Besides, incorporate query workload in raw data processing allows us to model raw data processing with partial loading as fully-replicated binary vertical partitioning. We model loading as binary vertical partitioning with full replication. We design a two-stage heuristic that combines the concepts of query coverage and attribute usage frequency. The heuristic comes within close range of the optimal solution in a fraction of the time. We extend the optimization formulation and the heuristic to a restricted type of pipeline raw data processing. The results confirm the superior performance of the proposed heuristic over related vertical partitioning algorithms and the accuracy of the formulation in capturing the execution details of a real operator.
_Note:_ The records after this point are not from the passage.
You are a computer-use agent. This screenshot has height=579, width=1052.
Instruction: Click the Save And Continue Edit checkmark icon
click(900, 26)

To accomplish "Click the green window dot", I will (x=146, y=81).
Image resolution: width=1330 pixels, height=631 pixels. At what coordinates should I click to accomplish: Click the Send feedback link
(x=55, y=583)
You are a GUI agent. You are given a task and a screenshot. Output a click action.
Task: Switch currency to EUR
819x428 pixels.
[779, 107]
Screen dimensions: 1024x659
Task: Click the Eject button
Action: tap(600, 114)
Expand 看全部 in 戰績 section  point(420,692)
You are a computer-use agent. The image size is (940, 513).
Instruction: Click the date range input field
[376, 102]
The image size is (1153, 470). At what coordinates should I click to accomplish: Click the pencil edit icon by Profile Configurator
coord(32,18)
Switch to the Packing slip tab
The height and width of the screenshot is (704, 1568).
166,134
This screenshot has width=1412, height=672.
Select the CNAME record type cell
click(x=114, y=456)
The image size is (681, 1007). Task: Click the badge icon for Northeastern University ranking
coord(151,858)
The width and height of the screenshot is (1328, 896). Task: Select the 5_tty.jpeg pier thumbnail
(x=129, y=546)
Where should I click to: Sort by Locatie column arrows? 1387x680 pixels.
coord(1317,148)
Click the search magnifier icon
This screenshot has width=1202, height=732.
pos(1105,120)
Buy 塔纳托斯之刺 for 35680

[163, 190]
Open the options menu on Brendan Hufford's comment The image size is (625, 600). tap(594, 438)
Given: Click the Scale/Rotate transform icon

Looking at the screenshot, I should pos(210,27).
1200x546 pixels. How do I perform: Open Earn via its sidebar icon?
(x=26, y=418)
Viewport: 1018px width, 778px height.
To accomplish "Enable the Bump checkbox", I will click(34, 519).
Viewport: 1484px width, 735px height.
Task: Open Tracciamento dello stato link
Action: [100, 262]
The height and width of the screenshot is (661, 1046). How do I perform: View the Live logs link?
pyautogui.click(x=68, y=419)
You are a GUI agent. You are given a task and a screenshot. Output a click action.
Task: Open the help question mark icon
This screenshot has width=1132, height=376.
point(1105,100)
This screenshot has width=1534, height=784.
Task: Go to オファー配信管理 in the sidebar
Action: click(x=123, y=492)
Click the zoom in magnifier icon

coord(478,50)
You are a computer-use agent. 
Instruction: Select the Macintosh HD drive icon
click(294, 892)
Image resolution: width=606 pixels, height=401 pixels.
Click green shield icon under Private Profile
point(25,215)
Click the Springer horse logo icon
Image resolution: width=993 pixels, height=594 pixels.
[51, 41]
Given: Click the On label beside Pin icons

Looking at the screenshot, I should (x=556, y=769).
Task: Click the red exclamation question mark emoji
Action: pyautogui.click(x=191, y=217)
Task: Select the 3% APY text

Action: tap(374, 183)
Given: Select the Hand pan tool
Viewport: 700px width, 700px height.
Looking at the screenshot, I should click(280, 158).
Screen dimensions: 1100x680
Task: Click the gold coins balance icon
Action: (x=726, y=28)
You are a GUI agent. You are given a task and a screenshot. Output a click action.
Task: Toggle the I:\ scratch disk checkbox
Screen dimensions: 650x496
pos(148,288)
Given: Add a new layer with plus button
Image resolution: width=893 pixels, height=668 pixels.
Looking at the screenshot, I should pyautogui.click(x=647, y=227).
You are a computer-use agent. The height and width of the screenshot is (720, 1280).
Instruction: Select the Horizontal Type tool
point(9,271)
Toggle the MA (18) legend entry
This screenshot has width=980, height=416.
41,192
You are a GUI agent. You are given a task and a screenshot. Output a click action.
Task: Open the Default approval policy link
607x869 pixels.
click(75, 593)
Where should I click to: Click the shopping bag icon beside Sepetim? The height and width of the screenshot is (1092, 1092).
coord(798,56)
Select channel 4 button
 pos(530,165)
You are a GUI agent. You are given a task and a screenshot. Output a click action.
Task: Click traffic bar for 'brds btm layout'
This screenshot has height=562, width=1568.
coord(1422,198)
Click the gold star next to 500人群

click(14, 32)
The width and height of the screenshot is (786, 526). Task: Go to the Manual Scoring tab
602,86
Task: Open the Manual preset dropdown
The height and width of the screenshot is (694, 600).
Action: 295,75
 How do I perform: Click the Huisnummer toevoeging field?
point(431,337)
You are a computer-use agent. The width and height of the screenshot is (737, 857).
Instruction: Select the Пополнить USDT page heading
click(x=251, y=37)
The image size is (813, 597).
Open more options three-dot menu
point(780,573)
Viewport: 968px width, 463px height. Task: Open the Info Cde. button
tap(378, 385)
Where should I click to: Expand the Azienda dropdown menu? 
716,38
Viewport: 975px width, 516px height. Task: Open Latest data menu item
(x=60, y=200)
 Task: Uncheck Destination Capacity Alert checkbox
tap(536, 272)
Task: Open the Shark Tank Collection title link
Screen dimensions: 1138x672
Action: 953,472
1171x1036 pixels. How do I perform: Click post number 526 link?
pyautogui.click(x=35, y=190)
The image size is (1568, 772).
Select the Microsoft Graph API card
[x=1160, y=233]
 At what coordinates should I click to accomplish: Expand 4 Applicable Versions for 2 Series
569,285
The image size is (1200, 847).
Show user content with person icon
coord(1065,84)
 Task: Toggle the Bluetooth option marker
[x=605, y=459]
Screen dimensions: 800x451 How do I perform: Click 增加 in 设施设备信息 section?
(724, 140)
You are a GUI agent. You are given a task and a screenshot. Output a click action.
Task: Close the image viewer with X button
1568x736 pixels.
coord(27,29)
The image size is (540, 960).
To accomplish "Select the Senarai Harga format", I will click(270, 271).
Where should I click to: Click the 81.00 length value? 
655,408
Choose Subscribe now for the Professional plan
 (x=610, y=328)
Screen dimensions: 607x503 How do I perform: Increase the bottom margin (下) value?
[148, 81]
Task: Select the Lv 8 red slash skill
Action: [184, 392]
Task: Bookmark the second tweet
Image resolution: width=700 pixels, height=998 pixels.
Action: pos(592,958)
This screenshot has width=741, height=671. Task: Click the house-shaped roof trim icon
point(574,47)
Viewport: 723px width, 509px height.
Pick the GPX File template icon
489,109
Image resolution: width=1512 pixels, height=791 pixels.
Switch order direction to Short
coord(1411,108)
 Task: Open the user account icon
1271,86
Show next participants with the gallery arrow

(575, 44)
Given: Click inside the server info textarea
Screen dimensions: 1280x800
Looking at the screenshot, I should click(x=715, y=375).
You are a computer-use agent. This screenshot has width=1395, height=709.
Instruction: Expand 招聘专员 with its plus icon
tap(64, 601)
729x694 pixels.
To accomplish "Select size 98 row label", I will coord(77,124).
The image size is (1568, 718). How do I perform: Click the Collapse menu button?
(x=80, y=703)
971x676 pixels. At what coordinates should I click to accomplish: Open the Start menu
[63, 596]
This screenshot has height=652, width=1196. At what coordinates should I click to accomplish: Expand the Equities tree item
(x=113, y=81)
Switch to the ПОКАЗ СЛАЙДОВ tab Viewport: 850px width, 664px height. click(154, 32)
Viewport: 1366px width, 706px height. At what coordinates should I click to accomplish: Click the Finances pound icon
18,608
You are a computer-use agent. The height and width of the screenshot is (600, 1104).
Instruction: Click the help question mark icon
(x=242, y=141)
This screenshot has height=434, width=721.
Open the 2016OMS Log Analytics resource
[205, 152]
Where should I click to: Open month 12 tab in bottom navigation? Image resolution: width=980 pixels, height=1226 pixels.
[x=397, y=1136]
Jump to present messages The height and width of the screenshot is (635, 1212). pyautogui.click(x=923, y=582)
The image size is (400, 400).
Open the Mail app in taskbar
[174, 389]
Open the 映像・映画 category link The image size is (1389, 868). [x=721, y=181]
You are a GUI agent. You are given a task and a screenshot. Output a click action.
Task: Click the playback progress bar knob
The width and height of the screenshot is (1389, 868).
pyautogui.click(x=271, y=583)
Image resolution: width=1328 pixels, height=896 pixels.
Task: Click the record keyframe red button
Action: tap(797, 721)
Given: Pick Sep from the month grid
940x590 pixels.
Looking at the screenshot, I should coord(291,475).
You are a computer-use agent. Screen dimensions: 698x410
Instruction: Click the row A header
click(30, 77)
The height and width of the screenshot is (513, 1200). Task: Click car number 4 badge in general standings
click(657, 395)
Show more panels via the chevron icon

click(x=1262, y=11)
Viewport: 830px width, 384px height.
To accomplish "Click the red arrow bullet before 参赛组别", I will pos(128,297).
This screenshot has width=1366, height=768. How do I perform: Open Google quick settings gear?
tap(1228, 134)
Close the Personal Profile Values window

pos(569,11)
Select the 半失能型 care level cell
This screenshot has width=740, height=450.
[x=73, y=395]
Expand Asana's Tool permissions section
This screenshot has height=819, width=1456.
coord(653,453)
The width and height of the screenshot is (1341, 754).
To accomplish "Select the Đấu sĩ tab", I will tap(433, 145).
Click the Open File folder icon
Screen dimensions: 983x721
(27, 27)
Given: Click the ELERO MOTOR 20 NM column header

Online aggregation (OLA) is an efficient method for data exploration that identifies uninteresting patterns faster by continuously estimating the result of a computation during the actual processing— as long as the estimate is accurate enough to be deemed uninteresting, the system can stop the query immediately. However, building an efficient OLA system has a high upfront cost of randomly shuffling and loading the data. We then propose OLA-RAW, a novel system for in-situ processing over raw files that integrates data loading and online aggregation seamlessly while preserving their advantages—generating accurate estimates as early as possible and having zero time-to-query. We design an accuracy-driven bi-level sampling process over raw files and define and analyze corresponding estimators. The samples are extracted and loaded adaptively in random order based on the current system resource utilization. We implement OLA-RAW starting from a state-of-the-art in-situ data processing system and evaluate its performance across a variety of datasets and file formats. Our results show that OLA-RAW maximizes resource utilization across a query workload and dynamically chooses the optimal sampling and loading plan that minimizes each query's execution time while guaranteeing the required accuracy. The result is a focused data exploration process that avoids unnecessary work and discards uninteresting data.